■ **INSTRUCTIONS FOR THE TASK**: Arrange the part of the data that opens with the line containing "Task: Select the 30d time range" and closes with the line containing "Click the WeChat" as a two-column CSV headed instruction and answer. Give one row per instruction, with each value in a single quoted field and line breaks turned into spaces.

***** DATA TO PROCESS *****

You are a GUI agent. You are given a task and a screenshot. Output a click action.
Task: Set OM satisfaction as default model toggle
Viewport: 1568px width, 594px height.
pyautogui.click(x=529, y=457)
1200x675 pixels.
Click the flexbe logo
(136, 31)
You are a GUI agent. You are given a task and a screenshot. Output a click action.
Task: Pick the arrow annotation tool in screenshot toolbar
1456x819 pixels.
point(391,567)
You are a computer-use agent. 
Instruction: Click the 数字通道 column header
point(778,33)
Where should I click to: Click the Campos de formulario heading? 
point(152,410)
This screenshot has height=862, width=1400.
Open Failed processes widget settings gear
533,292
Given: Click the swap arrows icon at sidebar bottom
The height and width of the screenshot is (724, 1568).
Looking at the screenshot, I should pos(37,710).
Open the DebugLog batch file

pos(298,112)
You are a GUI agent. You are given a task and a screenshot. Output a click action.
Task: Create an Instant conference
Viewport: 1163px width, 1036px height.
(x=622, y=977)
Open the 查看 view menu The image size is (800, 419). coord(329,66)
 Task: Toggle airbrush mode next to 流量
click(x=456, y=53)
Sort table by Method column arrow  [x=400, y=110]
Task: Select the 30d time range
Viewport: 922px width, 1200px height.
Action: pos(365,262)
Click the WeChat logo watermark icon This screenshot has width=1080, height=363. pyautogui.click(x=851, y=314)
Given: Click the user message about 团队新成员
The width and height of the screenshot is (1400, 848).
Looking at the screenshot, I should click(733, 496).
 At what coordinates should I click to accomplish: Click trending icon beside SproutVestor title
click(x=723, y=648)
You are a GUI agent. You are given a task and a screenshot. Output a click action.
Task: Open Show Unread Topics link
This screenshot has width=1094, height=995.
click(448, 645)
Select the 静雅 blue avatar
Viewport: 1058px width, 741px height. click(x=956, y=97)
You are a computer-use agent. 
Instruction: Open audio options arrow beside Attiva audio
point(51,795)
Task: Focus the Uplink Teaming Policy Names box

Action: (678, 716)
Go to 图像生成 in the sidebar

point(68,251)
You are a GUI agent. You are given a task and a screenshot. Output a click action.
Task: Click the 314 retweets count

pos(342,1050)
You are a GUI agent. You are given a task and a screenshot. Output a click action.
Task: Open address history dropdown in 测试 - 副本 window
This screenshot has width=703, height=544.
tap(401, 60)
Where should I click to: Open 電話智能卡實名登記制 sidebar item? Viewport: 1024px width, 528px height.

*****

■ **FINISHED TASK**:
instruction,answer
"Task: Select the 30d time range Viewport: 922px width, 1200px height.","Action: pos(365,262)"
"Click the WeChat logo watermark icon This screenshot has width=1080, height=363.","pyautogui.click(x=851, y=314)"